■ **依頼内容**: 「The width and」を含む行から資料の最後の行までを、両端の行も含めてそのまま抜き出してください。画像は回答に入れない。

■ **提供資料**:

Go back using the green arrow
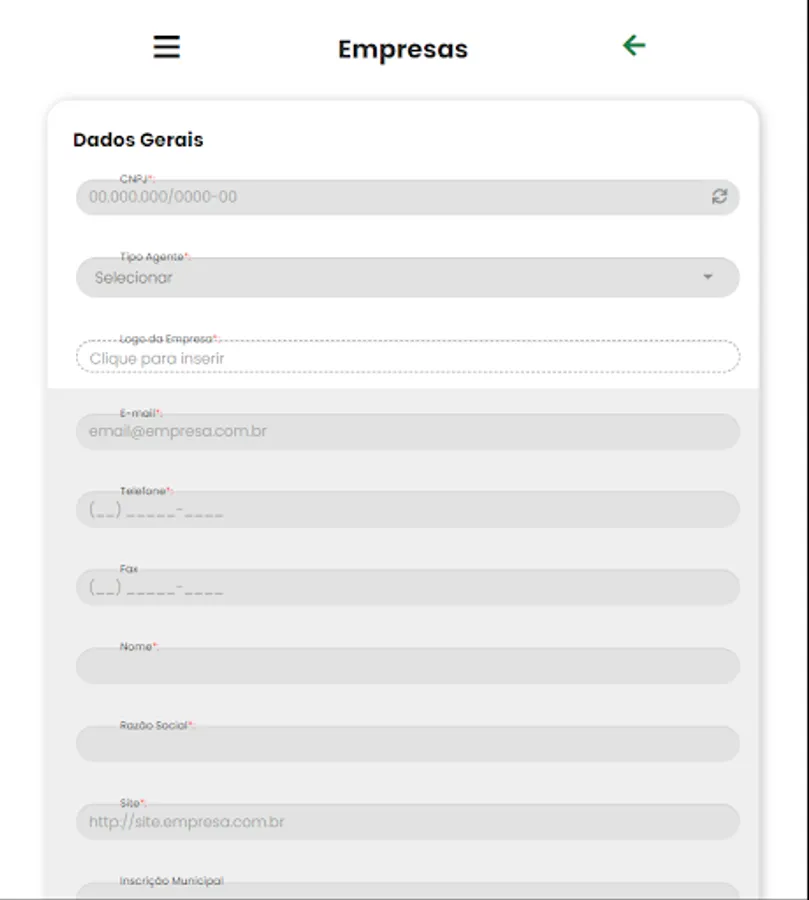The image size is (809, 900). pyautogui.click(x=633, y=45)
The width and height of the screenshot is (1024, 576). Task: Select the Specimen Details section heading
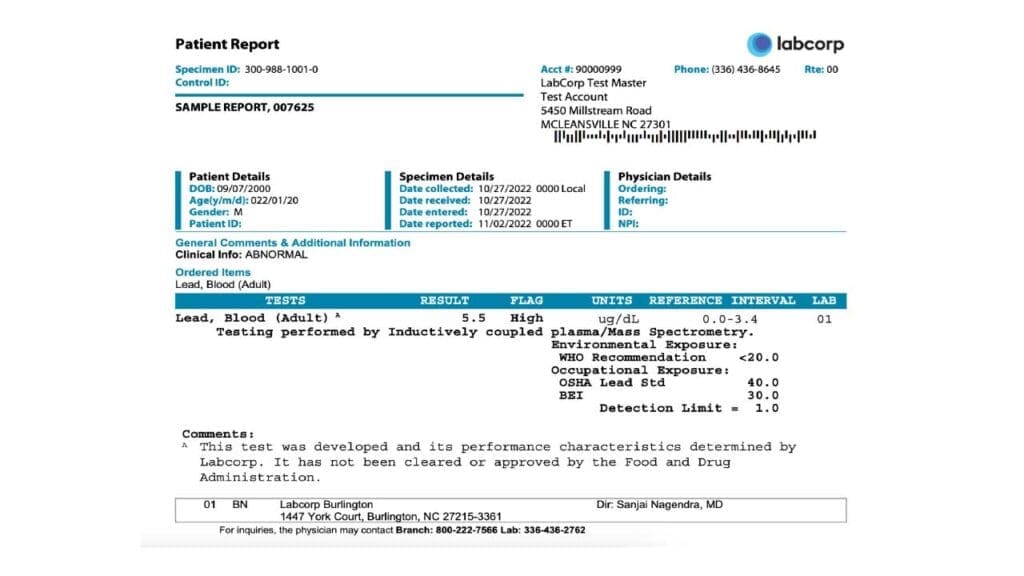(x=446, y=177)
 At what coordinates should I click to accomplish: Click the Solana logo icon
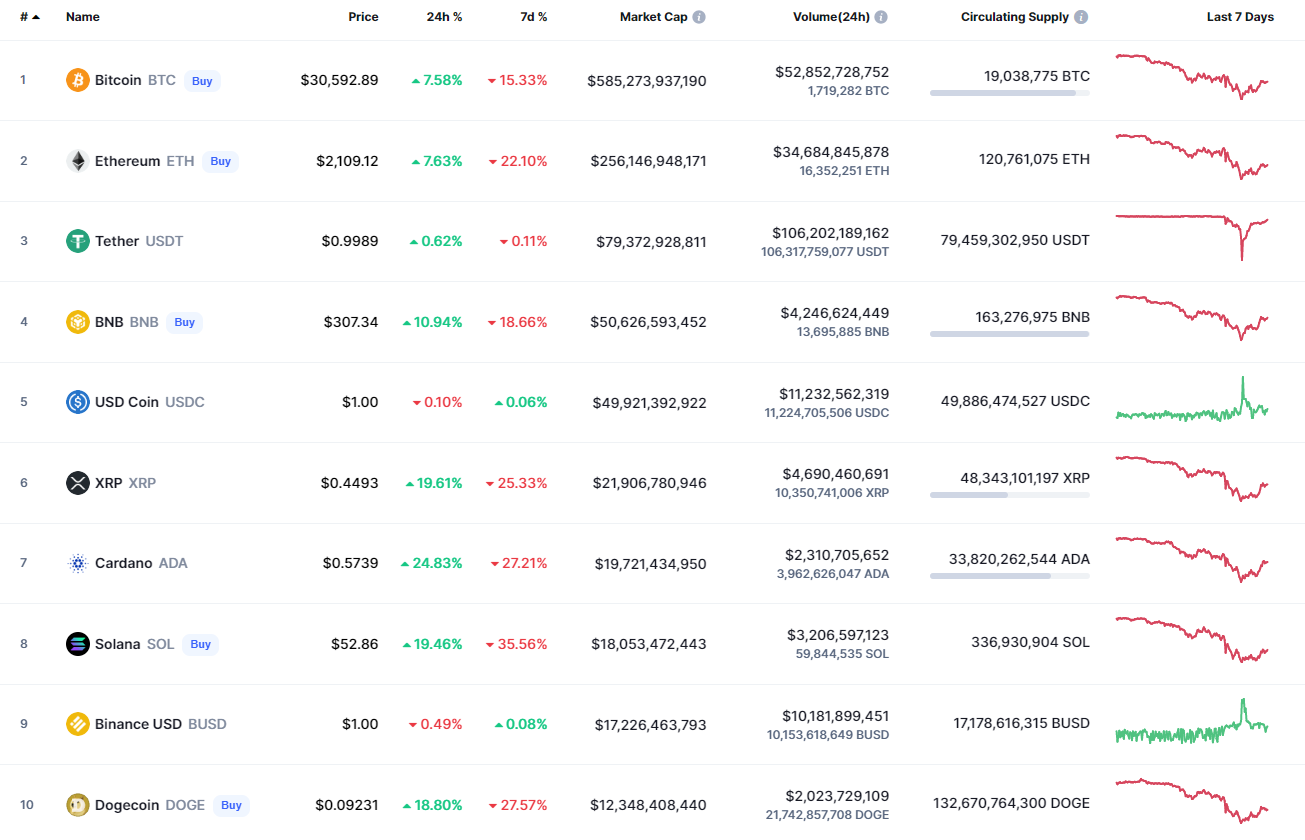pyautogui.click(x=77, y=644)
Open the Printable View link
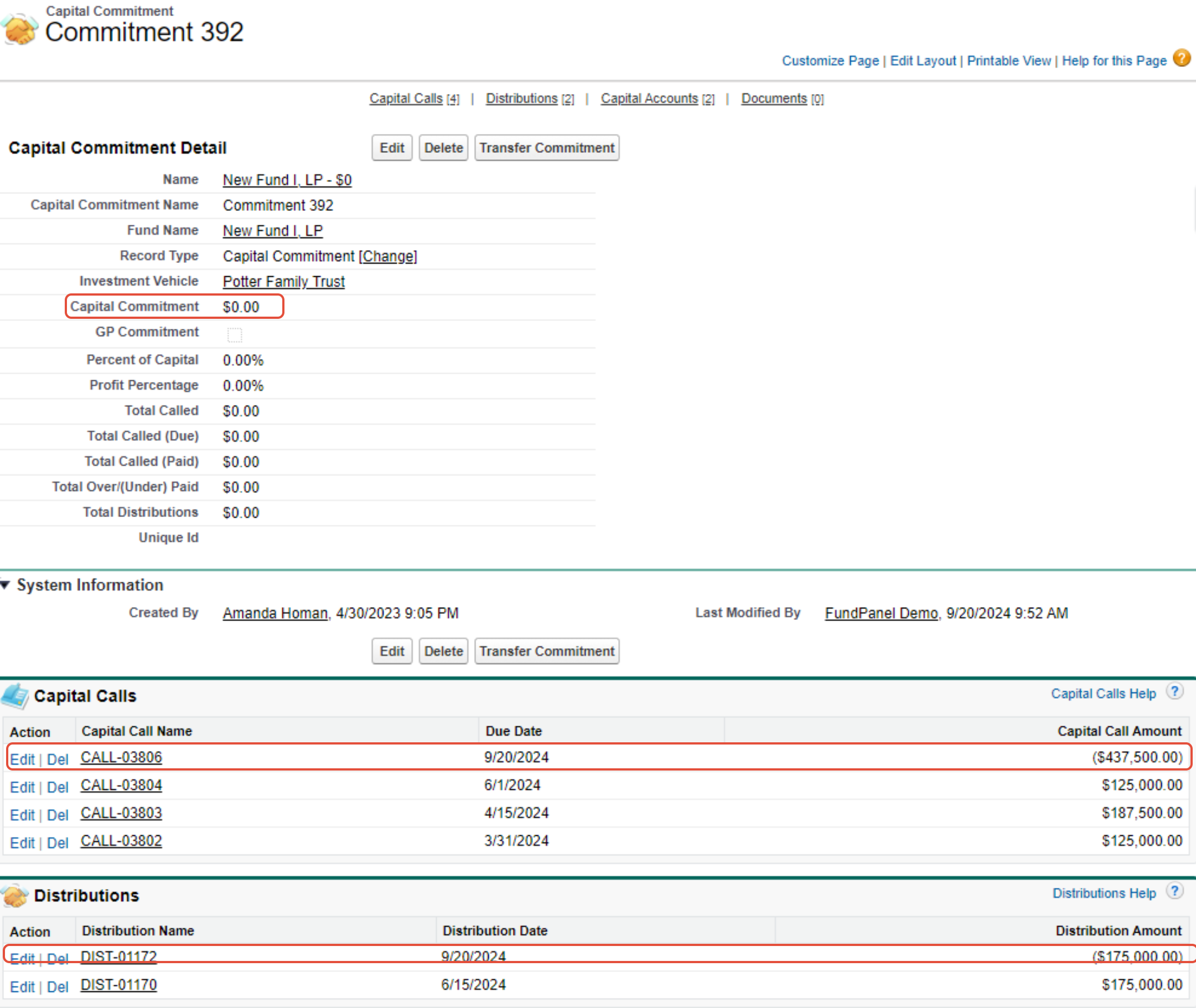The height and width of the screenshot is (1008, 1196). [x=1008, y=60]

■ **回答**:
The width and height of the screenshot is (1024, 576). Task: Select the Specimen Details section heading
(x=446, y=177)
 At what coordinates should I click to accomplish: Click the Solana logo icon
pyautogui.click(x=77, y=644)
Open the Printable View link
The height and width of the screenshot is (1008, 1196). [x=1008, y=60]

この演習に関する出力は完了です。